◆ DIRECTION ◆
Format the span of items that opens with the line containing "Where should I click to: View" and closes with the line containing "will tap(80, 67)." as a numbered list. Include both boundary lines and omit blank lines.

— Begin —

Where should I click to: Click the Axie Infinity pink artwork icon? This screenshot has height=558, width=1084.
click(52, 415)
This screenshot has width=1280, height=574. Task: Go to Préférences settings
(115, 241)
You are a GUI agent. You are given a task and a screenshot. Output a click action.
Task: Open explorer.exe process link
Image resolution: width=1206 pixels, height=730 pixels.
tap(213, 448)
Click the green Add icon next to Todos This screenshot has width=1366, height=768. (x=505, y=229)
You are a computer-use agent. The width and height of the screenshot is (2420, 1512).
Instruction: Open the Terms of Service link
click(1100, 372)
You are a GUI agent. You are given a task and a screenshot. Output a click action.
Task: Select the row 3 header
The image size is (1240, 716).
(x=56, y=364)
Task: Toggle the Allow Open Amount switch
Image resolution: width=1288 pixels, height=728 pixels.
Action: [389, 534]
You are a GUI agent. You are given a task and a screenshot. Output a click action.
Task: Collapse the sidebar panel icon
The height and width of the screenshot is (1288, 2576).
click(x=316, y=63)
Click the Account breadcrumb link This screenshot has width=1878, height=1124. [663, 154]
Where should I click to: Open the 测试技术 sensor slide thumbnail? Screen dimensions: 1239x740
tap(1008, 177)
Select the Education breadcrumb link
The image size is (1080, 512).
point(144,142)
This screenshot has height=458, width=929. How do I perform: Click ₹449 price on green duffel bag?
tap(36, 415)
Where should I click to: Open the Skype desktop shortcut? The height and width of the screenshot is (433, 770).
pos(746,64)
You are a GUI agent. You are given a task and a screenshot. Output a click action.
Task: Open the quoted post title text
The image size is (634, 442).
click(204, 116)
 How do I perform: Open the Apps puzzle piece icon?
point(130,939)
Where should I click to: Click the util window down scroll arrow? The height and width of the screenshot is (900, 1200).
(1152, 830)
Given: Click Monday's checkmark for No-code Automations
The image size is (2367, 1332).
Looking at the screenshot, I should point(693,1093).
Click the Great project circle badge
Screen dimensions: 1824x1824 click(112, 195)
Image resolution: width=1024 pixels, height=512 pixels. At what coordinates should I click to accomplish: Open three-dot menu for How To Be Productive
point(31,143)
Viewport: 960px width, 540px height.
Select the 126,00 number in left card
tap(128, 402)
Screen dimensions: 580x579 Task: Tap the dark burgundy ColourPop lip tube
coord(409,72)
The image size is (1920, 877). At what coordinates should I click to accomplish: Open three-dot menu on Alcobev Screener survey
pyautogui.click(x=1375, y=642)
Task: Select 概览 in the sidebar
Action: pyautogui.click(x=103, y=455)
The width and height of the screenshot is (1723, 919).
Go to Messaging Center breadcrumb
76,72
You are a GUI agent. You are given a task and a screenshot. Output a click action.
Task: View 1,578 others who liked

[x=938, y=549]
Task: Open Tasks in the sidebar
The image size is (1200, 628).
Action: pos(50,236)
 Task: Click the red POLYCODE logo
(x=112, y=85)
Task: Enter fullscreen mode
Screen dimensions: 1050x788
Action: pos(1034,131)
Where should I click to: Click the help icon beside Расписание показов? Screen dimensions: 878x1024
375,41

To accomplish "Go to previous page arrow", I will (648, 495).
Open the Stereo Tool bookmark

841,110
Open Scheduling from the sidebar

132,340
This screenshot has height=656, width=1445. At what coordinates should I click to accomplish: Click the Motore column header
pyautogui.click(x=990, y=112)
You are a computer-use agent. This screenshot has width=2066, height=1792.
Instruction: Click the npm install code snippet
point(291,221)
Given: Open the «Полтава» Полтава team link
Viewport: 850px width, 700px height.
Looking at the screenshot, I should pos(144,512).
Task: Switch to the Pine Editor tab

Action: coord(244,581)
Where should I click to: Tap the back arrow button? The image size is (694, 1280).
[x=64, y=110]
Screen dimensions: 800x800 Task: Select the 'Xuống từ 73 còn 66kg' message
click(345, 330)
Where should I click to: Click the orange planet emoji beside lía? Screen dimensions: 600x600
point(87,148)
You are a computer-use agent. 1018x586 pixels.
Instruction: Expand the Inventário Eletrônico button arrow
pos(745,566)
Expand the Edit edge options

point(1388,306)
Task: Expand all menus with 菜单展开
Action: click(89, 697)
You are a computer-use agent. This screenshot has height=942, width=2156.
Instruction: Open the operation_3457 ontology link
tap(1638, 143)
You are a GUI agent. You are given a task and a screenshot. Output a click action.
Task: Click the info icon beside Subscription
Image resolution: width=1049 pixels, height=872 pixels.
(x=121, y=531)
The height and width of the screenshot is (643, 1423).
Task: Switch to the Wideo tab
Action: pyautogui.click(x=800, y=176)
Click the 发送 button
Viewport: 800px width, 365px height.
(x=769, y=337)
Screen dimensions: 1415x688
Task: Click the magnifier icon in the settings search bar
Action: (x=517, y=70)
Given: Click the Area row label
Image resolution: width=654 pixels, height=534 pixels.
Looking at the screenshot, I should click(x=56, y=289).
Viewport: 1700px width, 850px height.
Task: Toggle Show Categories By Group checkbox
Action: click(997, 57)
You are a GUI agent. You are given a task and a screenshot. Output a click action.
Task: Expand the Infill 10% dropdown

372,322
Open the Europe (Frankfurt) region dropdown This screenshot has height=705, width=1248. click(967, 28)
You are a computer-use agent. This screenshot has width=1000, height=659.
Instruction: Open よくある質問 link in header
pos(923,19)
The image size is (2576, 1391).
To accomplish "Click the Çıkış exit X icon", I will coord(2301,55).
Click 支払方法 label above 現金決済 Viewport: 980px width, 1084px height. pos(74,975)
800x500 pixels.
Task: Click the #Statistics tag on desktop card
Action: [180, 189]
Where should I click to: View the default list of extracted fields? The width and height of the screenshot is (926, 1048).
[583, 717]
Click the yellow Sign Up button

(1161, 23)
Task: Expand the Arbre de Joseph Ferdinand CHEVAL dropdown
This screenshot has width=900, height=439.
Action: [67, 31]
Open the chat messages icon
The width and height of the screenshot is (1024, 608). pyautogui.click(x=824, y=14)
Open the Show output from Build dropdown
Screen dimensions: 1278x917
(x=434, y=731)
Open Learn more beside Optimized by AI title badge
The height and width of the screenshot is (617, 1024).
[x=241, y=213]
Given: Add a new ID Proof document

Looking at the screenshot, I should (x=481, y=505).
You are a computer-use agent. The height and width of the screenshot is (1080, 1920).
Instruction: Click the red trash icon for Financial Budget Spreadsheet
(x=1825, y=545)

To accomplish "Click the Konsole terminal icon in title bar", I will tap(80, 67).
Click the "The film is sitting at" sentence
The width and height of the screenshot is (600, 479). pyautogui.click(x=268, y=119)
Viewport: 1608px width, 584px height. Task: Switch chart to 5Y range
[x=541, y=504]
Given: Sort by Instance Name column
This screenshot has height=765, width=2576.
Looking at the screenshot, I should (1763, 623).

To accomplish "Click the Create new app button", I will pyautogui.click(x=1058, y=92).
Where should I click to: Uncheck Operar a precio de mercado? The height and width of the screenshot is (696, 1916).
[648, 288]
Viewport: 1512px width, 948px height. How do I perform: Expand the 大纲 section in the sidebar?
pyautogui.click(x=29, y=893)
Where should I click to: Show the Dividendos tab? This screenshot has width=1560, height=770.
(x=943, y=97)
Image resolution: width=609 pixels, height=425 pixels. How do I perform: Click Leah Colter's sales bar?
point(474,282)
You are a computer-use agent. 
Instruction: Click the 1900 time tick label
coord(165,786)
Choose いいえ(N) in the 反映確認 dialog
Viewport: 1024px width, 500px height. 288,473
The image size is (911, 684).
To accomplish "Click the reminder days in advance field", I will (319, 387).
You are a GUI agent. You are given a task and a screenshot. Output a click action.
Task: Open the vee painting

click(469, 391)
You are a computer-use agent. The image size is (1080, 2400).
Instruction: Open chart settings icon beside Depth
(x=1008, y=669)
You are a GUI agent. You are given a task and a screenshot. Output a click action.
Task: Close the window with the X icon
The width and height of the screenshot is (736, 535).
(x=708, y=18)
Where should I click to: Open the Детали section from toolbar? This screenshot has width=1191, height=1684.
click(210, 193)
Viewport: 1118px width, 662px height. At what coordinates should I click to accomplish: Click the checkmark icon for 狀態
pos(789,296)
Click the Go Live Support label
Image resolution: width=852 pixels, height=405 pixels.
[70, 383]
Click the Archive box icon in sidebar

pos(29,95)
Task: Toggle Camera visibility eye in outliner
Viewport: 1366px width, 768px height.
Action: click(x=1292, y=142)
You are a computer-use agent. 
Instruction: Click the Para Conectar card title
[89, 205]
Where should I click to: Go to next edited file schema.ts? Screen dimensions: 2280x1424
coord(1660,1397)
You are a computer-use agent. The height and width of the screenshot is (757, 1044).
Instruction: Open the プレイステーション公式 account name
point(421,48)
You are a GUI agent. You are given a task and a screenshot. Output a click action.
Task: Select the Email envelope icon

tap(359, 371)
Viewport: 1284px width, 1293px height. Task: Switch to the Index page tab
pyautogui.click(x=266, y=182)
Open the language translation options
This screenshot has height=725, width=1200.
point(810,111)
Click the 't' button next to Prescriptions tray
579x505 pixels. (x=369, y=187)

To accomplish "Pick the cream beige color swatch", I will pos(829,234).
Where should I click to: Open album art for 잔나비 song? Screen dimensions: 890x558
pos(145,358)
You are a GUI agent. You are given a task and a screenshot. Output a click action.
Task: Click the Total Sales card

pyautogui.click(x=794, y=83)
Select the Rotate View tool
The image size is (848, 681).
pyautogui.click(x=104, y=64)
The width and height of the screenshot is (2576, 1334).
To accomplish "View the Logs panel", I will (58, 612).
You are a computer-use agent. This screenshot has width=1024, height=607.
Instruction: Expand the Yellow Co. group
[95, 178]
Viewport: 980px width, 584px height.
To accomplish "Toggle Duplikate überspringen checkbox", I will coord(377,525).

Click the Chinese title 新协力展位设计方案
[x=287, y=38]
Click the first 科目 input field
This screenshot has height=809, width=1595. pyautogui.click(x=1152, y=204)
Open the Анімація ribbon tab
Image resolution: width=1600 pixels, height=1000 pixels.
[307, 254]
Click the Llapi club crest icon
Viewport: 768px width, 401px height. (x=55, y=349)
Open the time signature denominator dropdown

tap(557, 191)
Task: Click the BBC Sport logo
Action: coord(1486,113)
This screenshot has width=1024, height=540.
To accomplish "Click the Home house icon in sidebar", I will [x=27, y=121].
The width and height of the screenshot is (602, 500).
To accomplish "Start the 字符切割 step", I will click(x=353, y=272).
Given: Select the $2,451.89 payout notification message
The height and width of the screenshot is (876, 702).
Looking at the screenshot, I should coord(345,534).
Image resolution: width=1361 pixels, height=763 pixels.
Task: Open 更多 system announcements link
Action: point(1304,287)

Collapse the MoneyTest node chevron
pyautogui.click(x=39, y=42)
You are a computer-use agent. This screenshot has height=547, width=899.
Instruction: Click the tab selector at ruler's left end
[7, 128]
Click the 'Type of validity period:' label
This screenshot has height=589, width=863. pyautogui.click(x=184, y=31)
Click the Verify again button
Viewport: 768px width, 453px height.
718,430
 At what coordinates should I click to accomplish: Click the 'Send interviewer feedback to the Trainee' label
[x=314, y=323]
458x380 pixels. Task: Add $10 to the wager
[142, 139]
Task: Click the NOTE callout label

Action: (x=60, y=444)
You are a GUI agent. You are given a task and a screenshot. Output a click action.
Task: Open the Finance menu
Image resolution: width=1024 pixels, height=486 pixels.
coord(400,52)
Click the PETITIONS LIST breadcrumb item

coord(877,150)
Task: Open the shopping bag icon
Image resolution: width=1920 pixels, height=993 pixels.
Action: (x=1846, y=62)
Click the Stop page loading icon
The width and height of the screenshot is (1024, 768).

— End —

◆ OUTPUT ◆
1. Where should I click to: View the default list of extracted fields? The width and height of the screenshot is (926, 1048).
2. [583, 717]
3. Click the yellow Sign Up button
4. (1161, 23)
5. Task: Expand the Arbre de Joseph Ferdinand CHEVAL dropdown
6. This screenshot has width=900, height=439.
7. Action: [67, 31]
8. Open the chat messages icon
9. The width and height of the screenshot is (1024, 608). pyautogui.click(x=824, y=14)
10. Open the Show output from Build dropdown
11. Screen dimensions: 1278x917
12. (x=434, y=731)
13. Open Learn more beside Optimized by AI title badge
14. The height and width of the screenshot is (617, 1024).
15. [x=241, y=213]
16. Given: Add a new ID Proof document
17. Looking at the screenshot, I should (x=481, y=505).
18. You are a computer-use agent. The height and width of the screenshot is (1080, 1920).
19. Instruction: Click the red trash icon for Financial Budget Spreadsheet
20. (x=1825, y=545)
21. To accomplish "Click the Konsole terminal icon in title bar", I will tap(80, 67).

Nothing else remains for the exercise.